Прошло уже три года, три изматывающих года ожиданий, надежд и тревог по поводу престолонаследия. Иногда Гарри казалось, что это не закончится никогда. Желание обладать Анной мучило его. Все это время у него не было женщины, а время летело, ему уже скоро сорок. Он злился на Кейт и постоянно следил за всеми, кто имел безрассудную смелость поддерживать ее, становился все более подозрительным и все меньше доверял людям.
Сознание правильности выбранного пути не покидало Гарри. Он пришел в ярость, когда ему передали слова Лютера, сказавшего, что английский король хочет быть Богом и поступать как вздумается. Так и придушил бы этого наглеца, жаль, до него никак не добраться! Вызывала досаду ограниченность многих людей – они не могли уяснить, что ставки очень высоки. Прежде Гарри открыто защищал папство от нападок, а теперь жалел об этом. К чему вступаться за институт, разрешивший брак, которого вообще нельзя было дозволять, или за погрязшую в коррупции Церковь? Анна и реформаторы верно все говорят!
Что ж, он больше не будет таким мягким. Если для получения результата потребуется проявить жестокость, он это сделает. Решившись один раз, он пройдет весь путь до конца.
Иногда, взяв в руки книгу или услышав знакомую мелодию, Гарри с сожалением вспоминал о том юном идеалисте с гуманистическими взглядами и либеральными представлениями о королевской власти, каким он был двадцать лет назад. Он и теперь мог быть таким, общительным и доступным – даже Шапюи приветствовал, дружески обнимая за плечи, – чувство юмора тоже не умерло в нем, хотя он стал немного обидчив. Но в целом Гарри предпочитал выставлять себя исключительным образцом самовластного правителя и желал, чтобы его величественный вид внушал уважение и страх. Это было нетрудно, поскольку все чаще Гарри давал волю своему гневу, будучи не в силах подавить его. Король всегда был готов взорваться. А кто довел его до такого состояния? Кейт, Климент и император. Слезы то и дело наворачивались у Гарри на глаза. Он не справлялся с чувствами, ему не удавалось их скрывать. Анна сетовала, что он вечно вздыхает и слишком бурно реагирует на любую мелочь.

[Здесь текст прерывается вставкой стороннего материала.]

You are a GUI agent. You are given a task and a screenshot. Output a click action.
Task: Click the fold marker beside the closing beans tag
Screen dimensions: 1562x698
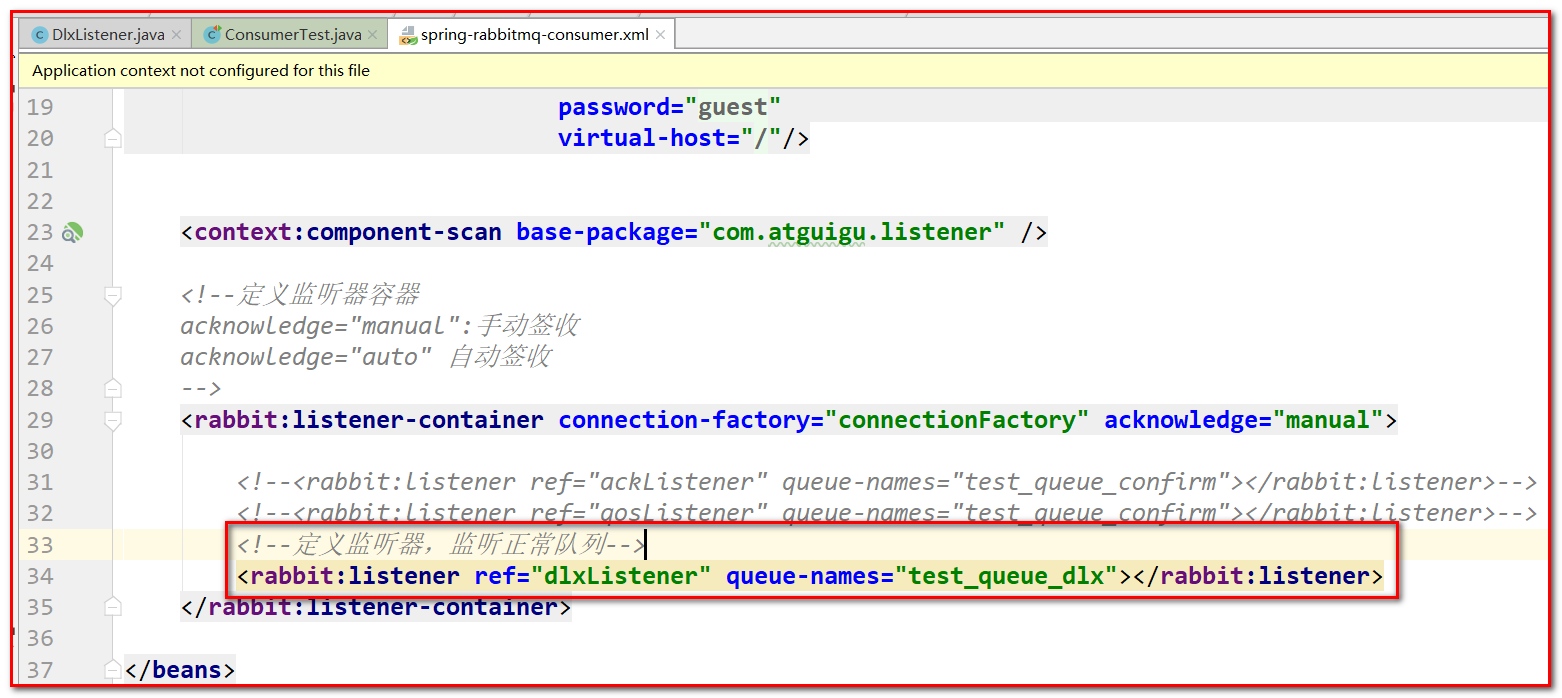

Кроме того, Гарри стал замечать, что его все больше тянет к уединению. Находиться на людях ему было нетрудно – привычное дело, но все чего-то хотели от него, и иногда ему просто необходимо было укрыться где-нибудь от шума и суеты. Работая за сценой, сохраняя дистанцию, он мог действовать эффективнее и вести более скрытное существование, так чтобы мир не знал о его поступках и не делал из них скандала.